The Water of the Hills
- Cover of a comic book adaptation of the first part of the book (French edition)
- Author: Marcel Pagnol
- Original title: L'Eau des collines
- Translator: W.E. van Heyningen
- Language: French
- Publication date: 1962
- Publication place: France
- Published in English: 1966

= The Water of the Hills =

1962 novel by Marcel Pagnol

The Water of the Hills (L'Eau des collines) is a two-volume novel by the French writer and director Marcel Pagnol, made up of Jean de Florette and Manon des sources, both originally published in 1962. It was first translated in English in 1966, under the title Manon of the Springs.

The books tell a tale of deception, betrayal and revenge, set in the hills of the massif de l'Étoile, near Pagnol’s home city of Marseille in southern France, in the early 20th century.

Pagnol adapted the novel from a film he had himself written and directed in 1952, Manon of the Spring. The first volume functioned as a prequel of Pagnol's original script, while the second volume told a new version of the 1952 film's story. Pagnol said he had based himself on a story he had heard at the age of thirteen, from a peasant who lived in the mountains above his parents' holiday home near Aubagne (and thus near the fictional La Bastide).

An adaptation of the complete novel was directed by Claude Berri in 1986, with the two films Jean de Florette and Manon des sources.

==Plot summary==
===Volume one===
Jean de Florette is the story of ‘le bossu’, a hunchbacked former clerk in a tax office who inherits a farm in the hills above the fictional village of La Bastide in Provence and, together with his wife and young daughter, dreams of making his fortune by raising rabbits. However his intricate plans and hard work are constantly thwarted by a relentless drought and the deception of his neighbours, the Soubeyrans, two grasping and unprincipled farmers who block the farm's spring to trick the naïve newcomer out of his land. Their plans eventually succeed when Jean works himself to death and his widow is forced to sell the land to the Soubeyrans for a fraction of its value. Unfortunately for the farmers, the dead man's daughter Manon sees them unblocking the spring which would have saved her father and vows revenge.

===Volume two===
Manon of the Springs (Manon des Sources), which takes up the story several years later, is the tale of Jean de Florette's daughter Manon, now reduced to living in a cave with a local shepherd and his wife. After locating the source of the village water supply she exacts a suitable revenge, both on the Soubeyrans for the inadvertent death of her father and on the other inhabitants of the village for the mean-spirited way they had treated her family and helped to drive her father to an early death. After the suicide of the younger Soubeyran, Manon is persuaded by the village schoolmaster (who has guessed what she had done) to unblock the spring. She does this just as a village religious procession is being planned to ask divine intervention to restore the water supply.
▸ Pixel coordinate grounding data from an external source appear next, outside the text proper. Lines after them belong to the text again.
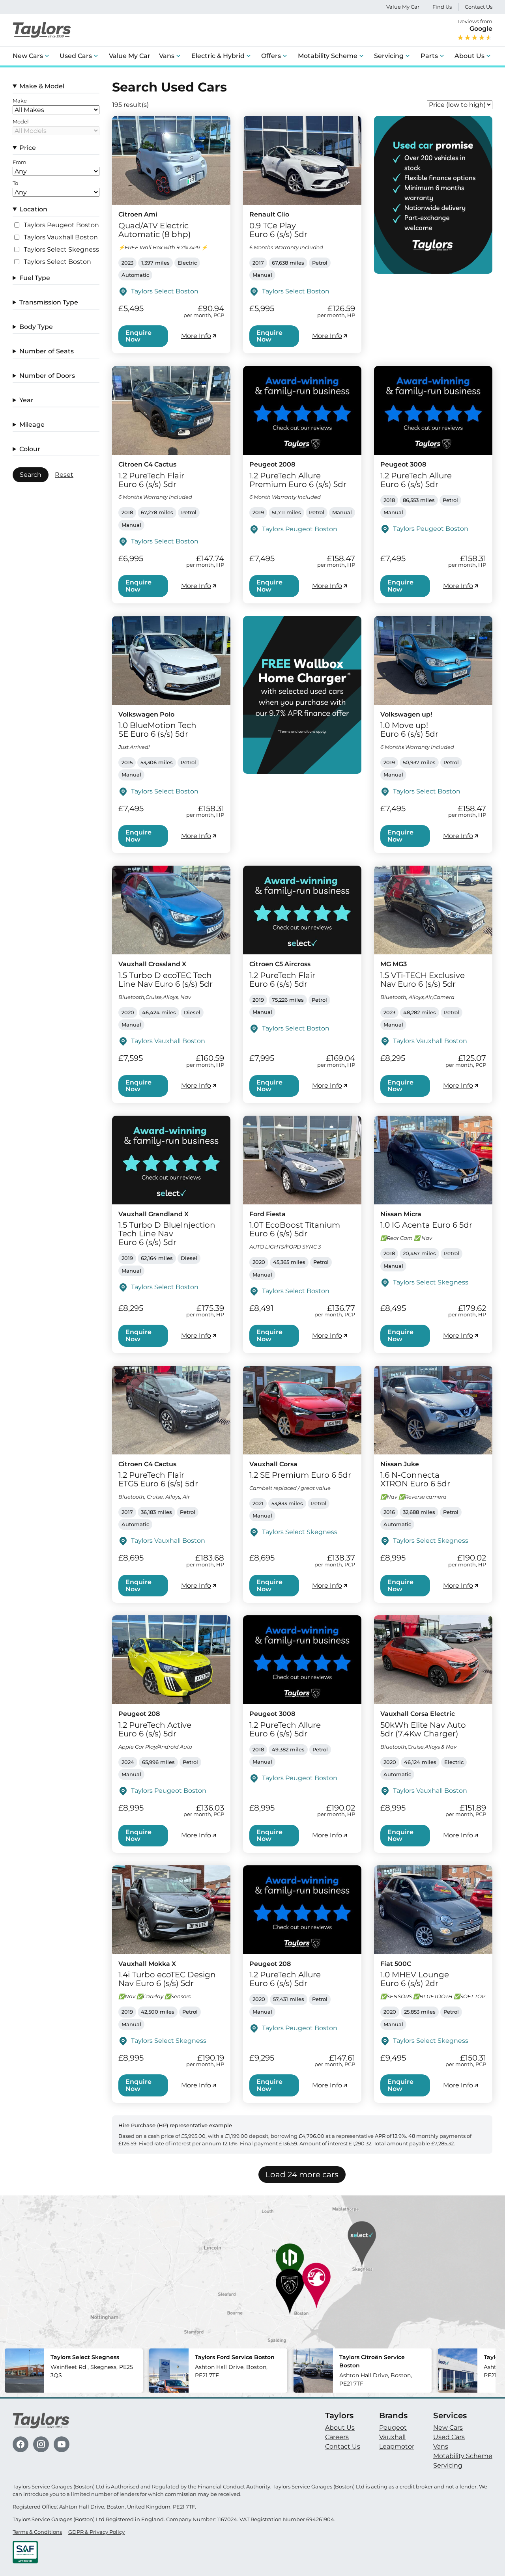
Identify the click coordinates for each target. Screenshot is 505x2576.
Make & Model (41, 86)
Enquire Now (138, 336)
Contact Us (478, 7)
At the moment that the procession, led by the saint's image and the parish priest (and which Manon has joined), returns to the village, the water begins flowing again from the village fountain. At the same time, a stranger arrives in the village: an old flame of Manon's mother, from her old career as an opera singer. The older couple marry, as do Manon and the schoolmaster. In a final ironic twist, it is revealed that the older Soubeyran, unknown to him until his last months of life, was the father of Jean de Florette. He dies at exactly the moment that Manon gives birth to a son (Soubeyran's great-grandson), to whom his great-grandfather has left all of his property and considerable fortune.

==Film adaptations==
- Jean de Florette, directed by Claude Berri, starring Yves Montand, Gerard Depardieu and Daniel Auteuil.
- Manon des Sources, directed by Claude Berri, starring Yves Montand, Daniel Auteuil and Emmanuelle Béart.